BRIDGETOWN, (Reuters) – Internationally acclaimed Barbadian poet, essayist and historian Edward Kamau Brathwaite, whose prolific writings sought to assert the identity of Caribbean peoples and their African roots, died at his home in Barbados on Tuesday. He was 89.
Born Lawson Edward Brathwaite in 1930 in the Barbadian capital Bridgetown when the nation was still under British colonial rule, he later adopted the Kenyan name Kamau, by which he was often simply known.
A jazz lover, Brathwaite was known for writing in and exalting the English spoken in the Caribbean with its African rhythms and timbre which he coined “nation language,” considering the term “dialect” pejorative.
Among his most celebrated works are the poetry volumes “The Arrivants: A New World Trilogy,” “Ancestors,” “Born to Slow Horses,” and “Elegguas,” as well as scholarly books like “History of the Voice: The Development of Nation Language in Anglophone Caribbean Poetry.”
Barbadian Prime Minister Mia Mottley praised Brathwaite as “easily one of the titans of post-colonial literature and the arts” in a statement to the press on Tuesday.
“His chronicling of our past through his magnificent works shone a powerful light on the realities of our present and, in turn, guided our sense of self and national identity.”
Educated at the British universities Cambridge and Sussex, he spent the early years of his career working as an education officer on the British colony of the Gold Coast, staying after it became independent as Ghana.
“Brathwaite familiarized himself with Ghanaian traditional verse and pre-colonial African myths, which would be influential to his own writing,” according to the jury of the Neustadt International Prize for Literature, which he won in 1994, edging out other finalists including Nobel laureates Toni Morrison, Seamus Heaney and Svetlana Alexievich.
He later returned to the Caribbean, working in Jamaica and Barbados, eventually taking up the position in 1992 of professor of comparative literature at New York University.

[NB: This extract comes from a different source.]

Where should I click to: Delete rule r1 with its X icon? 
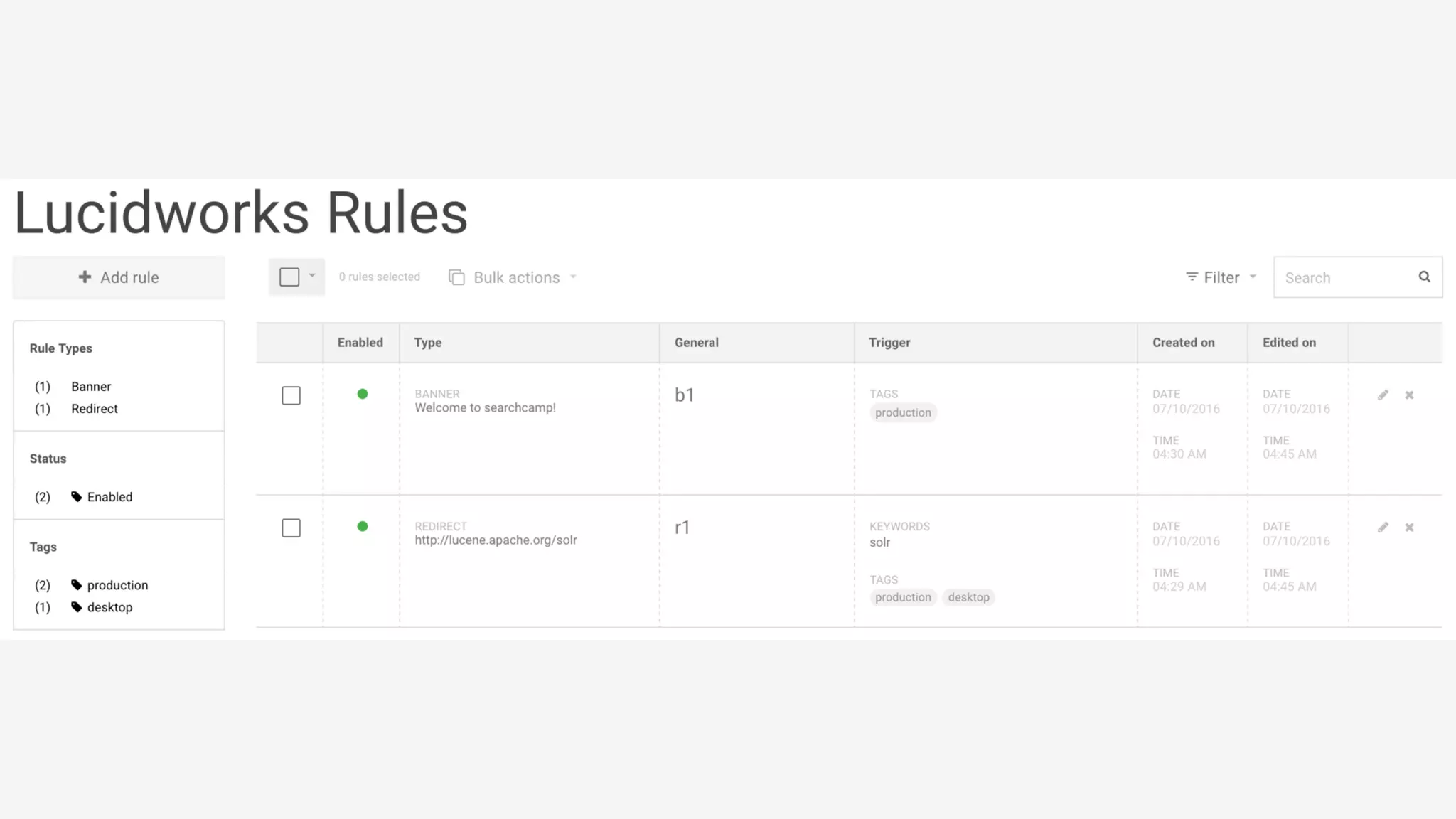[x=1409, y=527]
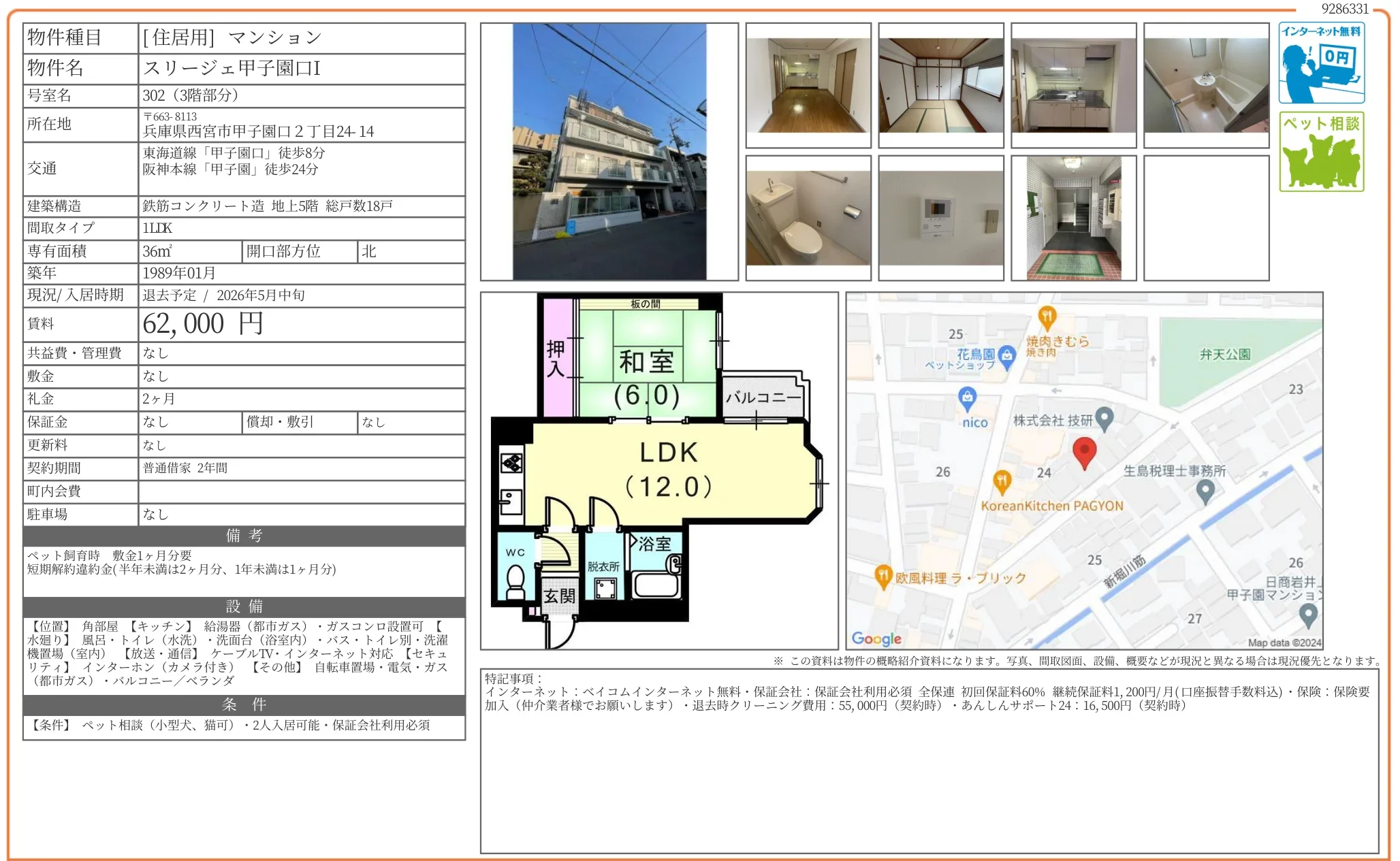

Brathwaite was the recipient of numerous international awards during his life, including a Guggenheim Fellowship, the Griffin Poetry Prize, the gold Musgrave Medal for Literature from the Institute of Jamaica, and Cuba’s Casa de las Americas Prize. Many critics, however, felt he was robbed of the Nobel Prize in Literature, given his rich and singular contribution to Caribbean writing.